It is with great care that any new piece is brought into the Rowen & Wren assortment, but this is especially so with our British upholstery collection – an assembly of pieces most edited in number and most considered in shape, size and fabric sort.
For Spring/Summer 2021, we are then most excited to reveal Niels – our very first line of loose linen upholstery. Available in both Leaden Grey or neutral and natural Flax, we have designed a refined yet most relaxed armchair, footstool and sofa with covers in the finest Belgian linen and a comfort level tried and tested more times than we can recount.

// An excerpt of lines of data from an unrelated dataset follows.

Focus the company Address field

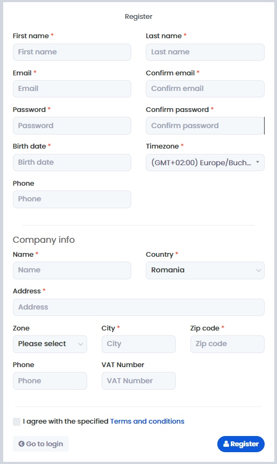point(139,307)
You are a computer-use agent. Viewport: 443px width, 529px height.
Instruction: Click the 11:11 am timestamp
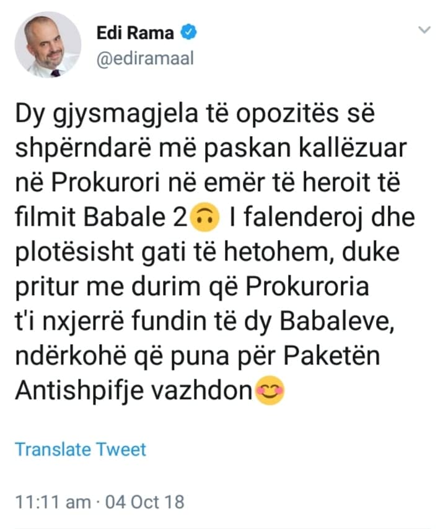click(52, 501)
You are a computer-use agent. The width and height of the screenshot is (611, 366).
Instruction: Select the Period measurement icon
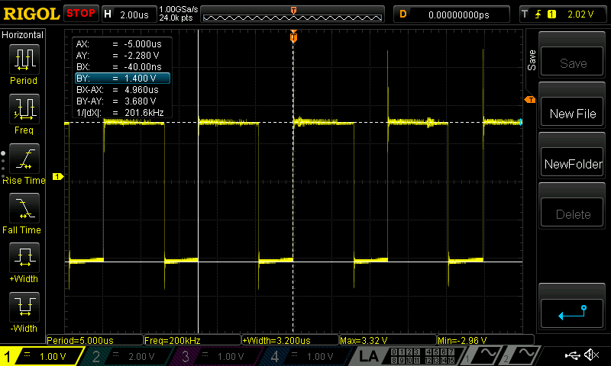click(23, 63)
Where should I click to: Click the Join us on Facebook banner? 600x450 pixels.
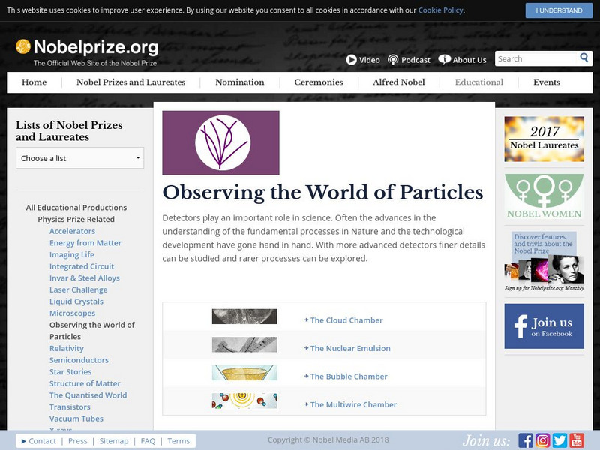pos(544,326)
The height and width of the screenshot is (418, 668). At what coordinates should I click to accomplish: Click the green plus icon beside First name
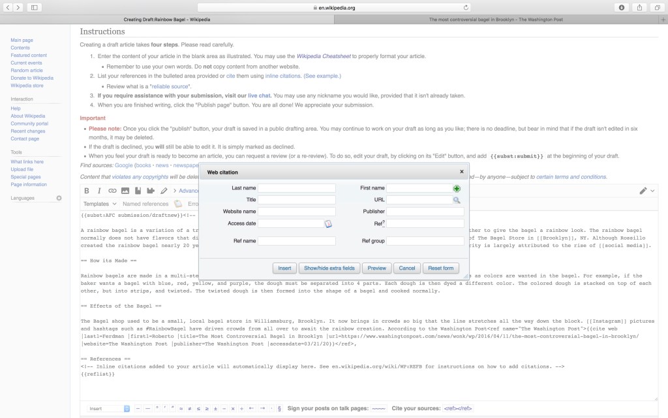tap(457, 188)
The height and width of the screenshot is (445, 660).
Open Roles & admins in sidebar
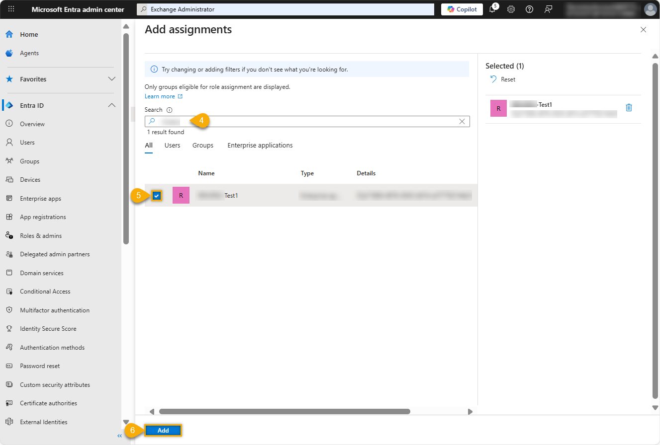(41, 236)
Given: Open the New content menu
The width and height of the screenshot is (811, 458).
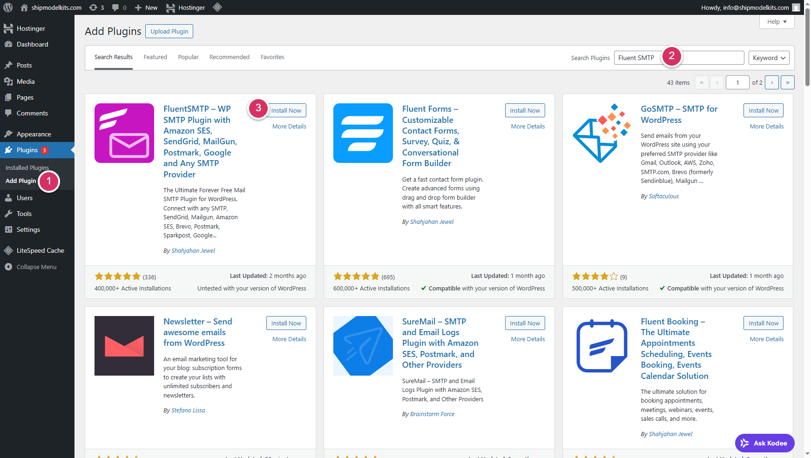Looking at the screenshot, I should coord(146,7).
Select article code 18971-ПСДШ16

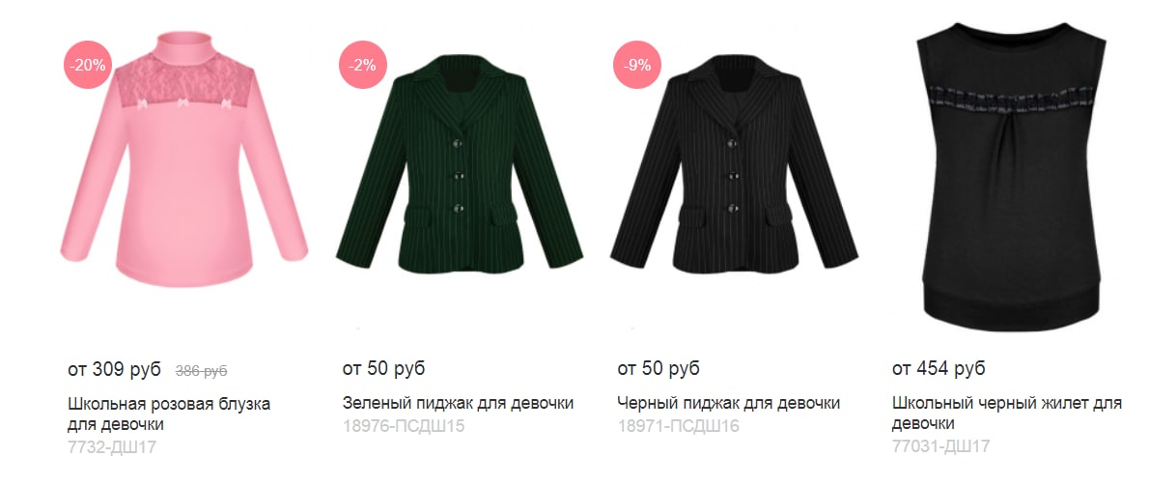point(678,426)
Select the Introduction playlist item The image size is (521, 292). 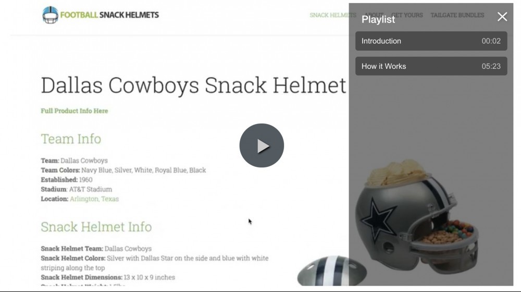431,41
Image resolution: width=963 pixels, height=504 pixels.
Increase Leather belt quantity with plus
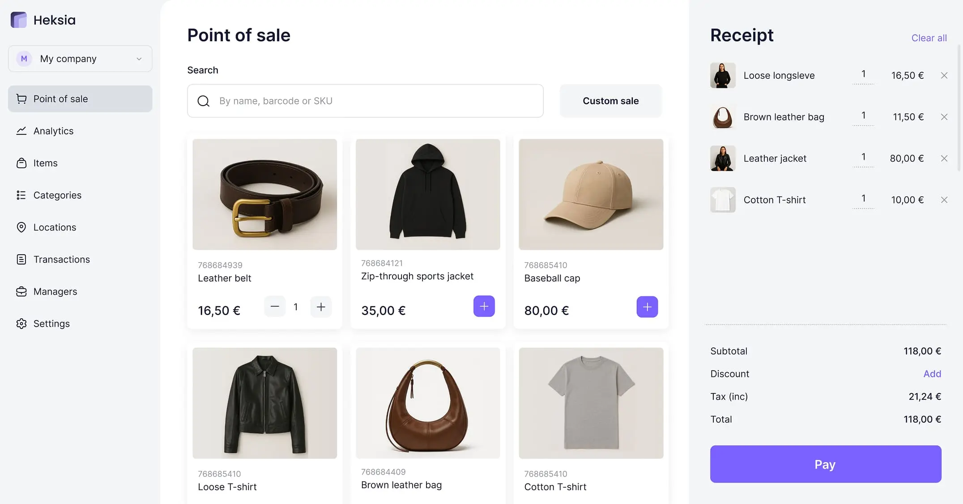[321, 307]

Here, we share notes from a conversation with its designer, Alex, so that you may get to learn more about what went into its fastidious making…
Where did the idea for the Niels collection come from?
“You could say that it’s been a concept in the collective creative team’s mind for a few seasons now. Our upholstery is all comfortable and all very refined, but we felt something more relaxed was missing from collection.
“We have seen numerous variations of loose linen designs and have seen aspects we like in each, but it was more a case of being inspired by a feeling with Niels. We hoped to create something that felt innately calm with a flowing silhouette that was almost fluid to mirror the nature of the loose covers it would have. It was about creating something very peaceful.”
Had you visions of where it would be used? Was it very much a sitting room piece?
“It’s always a hard balance to strike when creating upholstery. You want it to be large enough to comfortably kick back, but we also like to be considerate to smaller homes, which is why the sofa is a large two-seater or petite three-seater depending on how you view it – it’s far gentler than a ‘hardcore’ living room sofa.. This means it isn’t outside the realms of possibility that any of the Niels pieces might be used in a bedroom – they’re subtle enough to not compete with the bed, and the footstool is an alternative to your classic elongated end-of-bed ottoman. So, in essence, I saw and hoped it would be used across a span of homes from modern townhouses to low-ceilinged cottages and from sitting rooms to bedrooms.”
What are your favourite aspects of its design?
“This might not be what first strikes you with Niels, but I love it for its functionality first and foremost. Before Niels, our assortment included only fixed cover designs, and so it’s lovely to be able to offer something that you can whip the covers off of should you need to, and even have a second set for a welcome change in your home. Its versatility of use as above, its small footprint and the robustness of linen all play to its functionality too – this isn’t a fabric you should fearfully put your feet up on; it embraces that.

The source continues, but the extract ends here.